# Stored items:
>>>>>

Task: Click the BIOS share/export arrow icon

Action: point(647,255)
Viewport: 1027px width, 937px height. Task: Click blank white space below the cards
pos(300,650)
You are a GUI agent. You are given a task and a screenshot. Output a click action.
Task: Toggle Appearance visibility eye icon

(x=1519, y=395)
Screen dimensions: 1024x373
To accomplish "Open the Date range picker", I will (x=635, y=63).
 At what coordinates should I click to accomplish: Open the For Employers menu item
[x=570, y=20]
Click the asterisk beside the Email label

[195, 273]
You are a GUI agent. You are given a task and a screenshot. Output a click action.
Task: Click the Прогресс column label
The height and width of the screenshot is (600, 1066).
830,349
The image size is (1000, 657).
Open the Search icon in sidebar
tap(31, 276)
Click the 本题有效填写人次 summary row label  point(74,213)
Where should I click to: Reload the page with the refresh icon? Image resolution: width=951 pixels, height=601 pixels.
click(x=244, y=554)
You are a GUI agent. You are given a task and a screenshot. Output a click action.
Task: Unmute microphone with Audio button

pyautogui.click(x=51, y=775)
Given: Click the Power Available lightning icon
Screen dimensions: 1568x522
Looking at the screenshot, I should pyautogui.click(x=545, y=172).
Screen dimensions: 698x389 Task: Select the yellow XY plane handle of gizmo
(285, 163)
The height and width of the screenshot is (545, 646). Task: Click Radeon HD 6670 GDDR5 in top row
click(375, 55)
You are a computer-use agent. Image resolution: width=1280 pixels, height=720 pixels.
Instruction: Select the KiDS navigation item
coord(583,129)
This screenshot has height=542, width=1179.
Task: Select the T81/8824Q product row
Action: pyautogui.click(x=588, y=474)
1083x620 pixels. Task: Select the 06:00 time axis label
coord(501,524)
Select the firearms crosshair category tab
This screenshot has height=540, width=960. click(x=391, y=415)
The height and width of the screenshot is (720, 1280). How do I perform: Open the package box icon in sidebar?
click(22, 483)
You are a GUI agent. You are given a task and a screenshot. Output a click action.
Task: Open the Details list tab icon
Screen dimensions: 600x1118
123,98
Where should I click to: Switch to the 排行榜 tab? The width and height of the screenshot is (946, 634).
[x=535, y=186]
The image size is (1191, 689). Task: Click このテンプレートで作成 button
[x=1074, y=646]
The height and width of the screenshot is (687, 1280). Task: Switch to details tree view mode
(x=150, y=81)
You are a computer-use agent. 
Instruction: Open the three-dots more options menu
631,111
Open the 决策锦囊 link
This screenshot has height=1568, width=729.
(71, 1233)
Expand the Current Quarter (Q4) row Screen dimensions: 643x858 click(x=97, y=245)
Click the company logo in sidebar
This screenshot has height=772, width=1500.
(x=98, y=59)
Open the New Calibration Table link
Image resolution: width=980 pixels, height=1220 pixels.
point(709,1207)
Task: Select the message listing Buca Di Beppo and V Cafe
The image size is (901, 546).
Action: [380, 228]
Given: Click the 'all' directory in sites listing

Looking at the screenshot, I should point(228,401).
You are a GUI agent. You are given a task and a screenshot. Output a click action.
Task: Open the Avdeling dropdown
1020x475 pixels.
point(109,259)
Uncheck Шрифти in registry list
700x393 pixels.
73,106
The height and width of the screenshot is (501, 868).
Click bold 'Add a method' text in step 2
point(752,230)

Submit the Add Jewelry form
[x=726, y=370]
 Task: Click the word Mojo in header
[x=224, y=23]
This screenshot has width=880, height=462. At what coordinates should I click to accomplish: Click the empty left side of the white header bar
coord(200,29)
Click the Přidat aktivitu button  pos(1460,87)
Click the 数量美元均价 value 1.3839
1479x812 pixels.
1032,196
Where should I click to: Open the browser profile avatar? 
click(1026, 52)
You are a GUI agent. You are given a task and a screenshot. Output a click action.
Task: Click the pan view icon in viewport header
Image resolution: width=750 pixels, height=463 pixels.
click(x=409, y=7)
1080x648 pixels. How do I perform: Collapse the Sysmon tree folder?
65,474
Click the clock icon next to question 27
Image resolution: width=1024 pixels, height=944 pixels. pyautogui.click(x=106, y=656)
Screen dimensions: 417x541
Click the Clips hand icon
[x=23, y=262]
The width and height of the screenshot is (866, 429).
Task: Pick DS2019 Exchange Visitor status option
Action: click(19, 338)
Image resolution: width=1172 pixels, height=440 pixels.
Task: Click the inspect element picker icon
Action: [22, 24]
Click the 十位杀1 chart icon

<<<<<

# What is required:
Show all lines from the data above in which the word "computer" appears.

# Written answer:
You are a computer-use agent. Image resolution: width=1280 pixels, height=720 pixels.
You are a computer-use agent. 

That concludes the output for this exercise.